Problem details - Word for word, please restate each record and pass over the pictures.

Data supplied Start Marker

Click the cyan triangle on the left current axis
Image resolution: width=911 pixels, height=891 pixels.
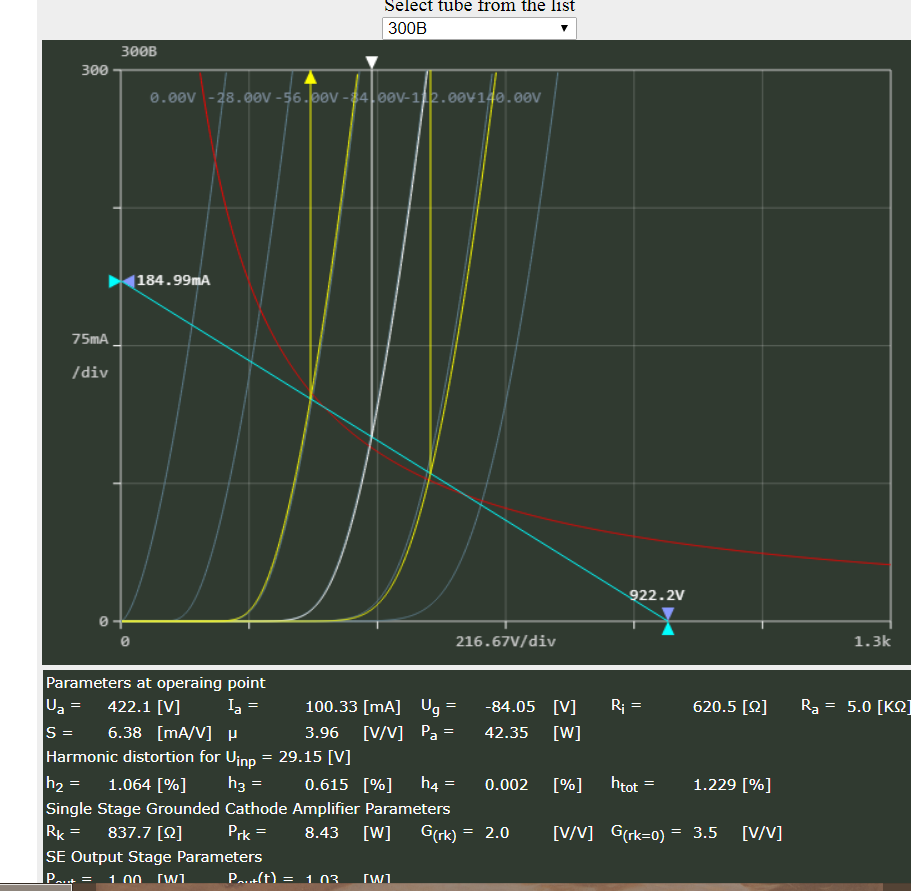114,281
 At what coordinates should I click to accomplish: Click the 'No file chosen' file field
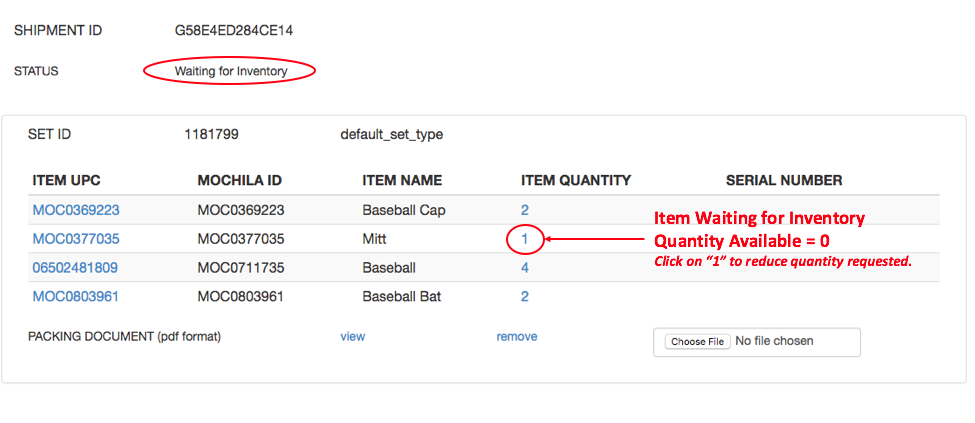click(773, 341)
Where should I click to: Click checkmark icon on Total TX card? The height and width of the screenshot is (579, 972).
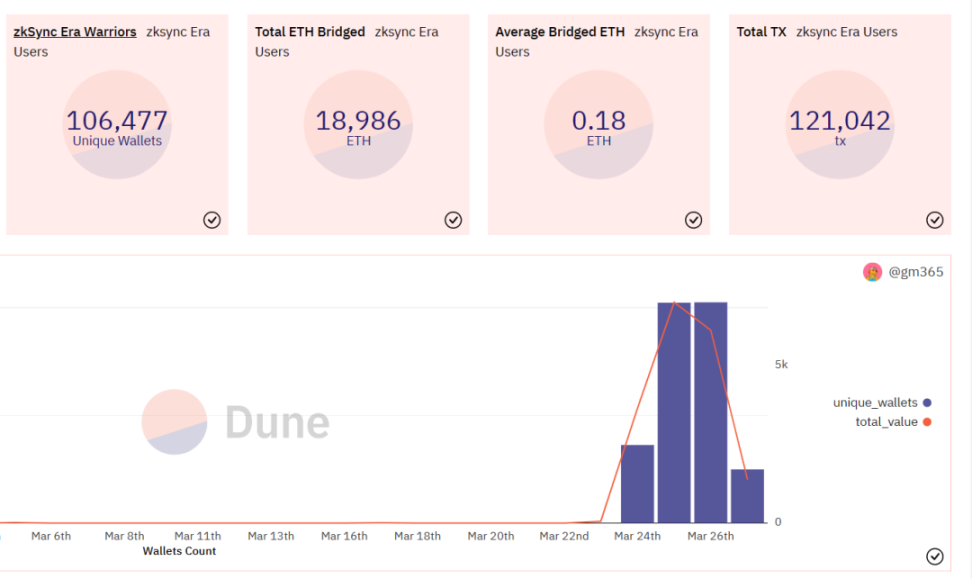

Data supplied End Marker

Exercise output -
Click the cyan triangle on the left current axis
Image resolution: width=911 pixels, height=891 pixels.
114,281
 At what coordinates should I click to accomplish: Click the 'No file chosen' file field
click(773, 341)
Where should I click to: Click checkmark icon on Total TX card? The height and width of the screenshot is (579, 972).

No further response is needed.